Erzählcafé als Ort der Erinnerung
Mal schön, mal schrecklich

Lienen -

Das Bedürfnis, über die Vergangenheit in Schlesien zu sprechen, aber auch von den Erlebnissen der damals Geflüchteten zu erfahren, ist da. Seit 2013 können sich Interessierte im Erzählcafé über das Erlebte austauschen wie auch über die Geschehnisse in den Kriegsjahren und das „Ankommen“ in Lienen aus erster Hand informieren.
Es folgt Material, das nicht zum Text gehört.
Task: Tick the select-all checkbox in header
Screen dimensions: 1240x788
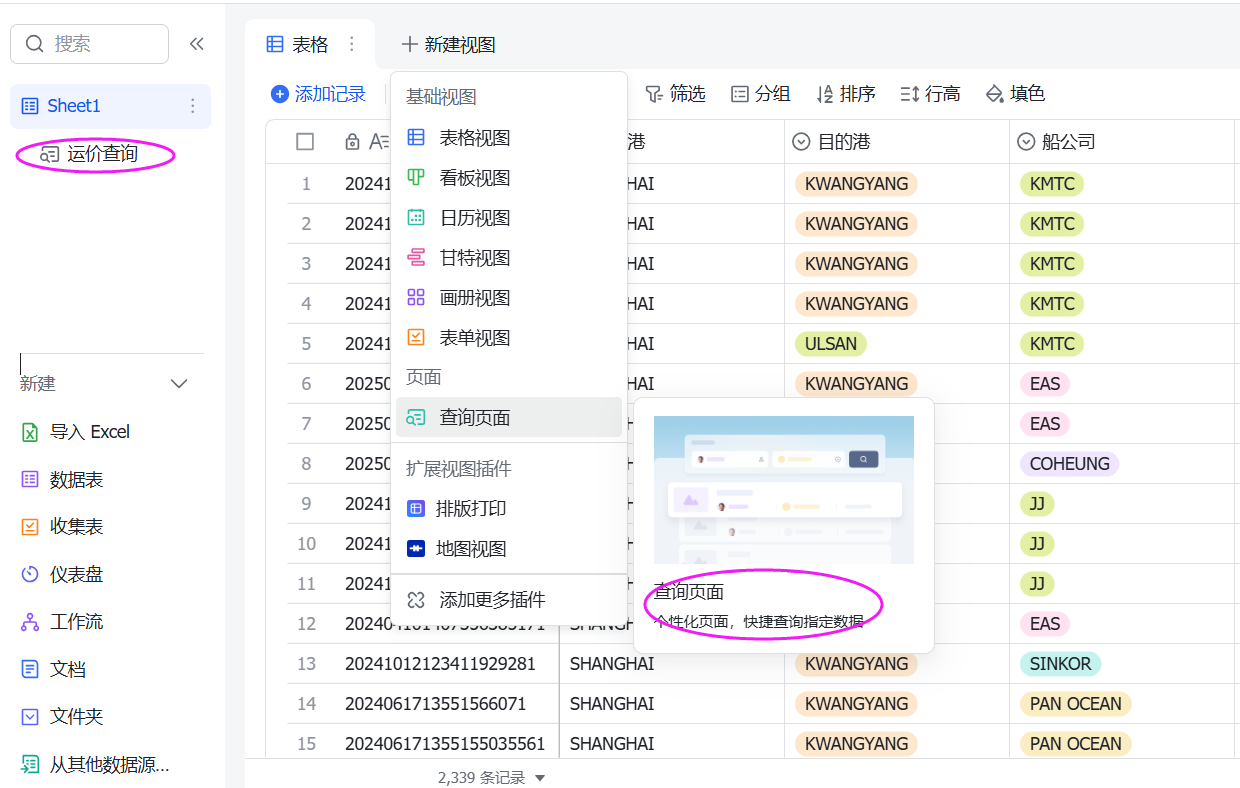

Freitag, 26.04.2019, 19:21 Uhr aktualisiert: 28.04.2019, 14:40 Uhr
Arno Henke (links) und Bernd Walter Rausch sprachen über die Geschehnisse im früheren Schlesien.
Arno Henke (links) und Bernd Walter Rausch sprachen über die Geschehnisse im früheren Schlesien. Foto: Anne Reinker

Für manche der Teilnehmer habe das Erzählcafé anfangs sicherlich den Charakter einer Selbsthilfegruppe gehabt, meinte Vera Neumann , die die regelmäßigen Treffen organisiert. Doch emotional und gedanklich beschäftigt es viele auch heute noch. Bis zu 20 Besucher zählte die Historikerin bei einzelnen Veranstaltungen. „Es kommen auch einige Kinder und Enkelkinder der Geflüchteten“, berichtete die Initiatorin. „Sie verstehen dann die Geschichte der Eltern besser“, freut sie sich über das Interesse. Auch wenn sie bei den Gesprächsrunden ein Thema vorgibt, lässt sie den Erzählern freien Lauf.

Wie kommt die Vergangenheit der damaligen Flüchtlinge heute bei den Nachkommen an? „Die Kinder hören das ganz gerne, wenn ich erzähle“, hatte Anneliese Schönrade festgestellt. „Aber sie haben keinen wirklichen Bezug dazu.“ Ihr sei es wichtig weiterzugeben, wie es ihr damals ergangen ist. Gut kommt bei ihrer Familie die schlesische Küche an. „Das isst auch der Urenkel gerne“, freute sie sich im Gespräch.

Ähnlich sah das Heinz Stupin. „Es ist schwer, etwas weiterzugeben“, so der Senior. Vera Neumann ging dem nach: „Welche Chancen haben wir, dass die Jugendlichen an den Erlebnissen ihrer Großeltern Anteil zeigen“, fragte sie in die Runde. Man müsse es immer wieder anbieten, meinte Arno Henke . Denn später werde es keine Menschen mehr geben, die von damals erzählen können. Darum sei dieser Kreis so wichtig, betonte ein Besucherin, die zum ersten Mal ins Erzählcafè gekommen war.

Um ab und zu in ihre Vergangenheit zurückzureisen, fährt Anneliese Schönrade alle paar Jahre in die alte Heimat. Allein die schöne Landschaft begeistert sie. Doch trotzdem musste sie in ihrem Umkreis feststellen, dass viele ihrer Landsleute nichts mehr damit zu tun haben wollen. Dafür gebe es wohl mehrere Gründe, vermutete Arno Henke, beispielsweise, dass schöne oder schreckliche Erinnerungen geweckt werden könnten. Die Kindheitserinnerungen der Geflüchteten machten ja auch vor den Schrecken des Krieges nicht halt. „Manche wollen diese Erinnerungen erhalten, für manche ist es aber nur das ewig Gestrige.“

Eine Möglichkeit, dass sich auch Jugendliche mit der Flucht aus Schlesien auseinander setzen können, soll sich im Konfirmationsunterricht in einem Workshop zum Thema „Heimat“ bieten.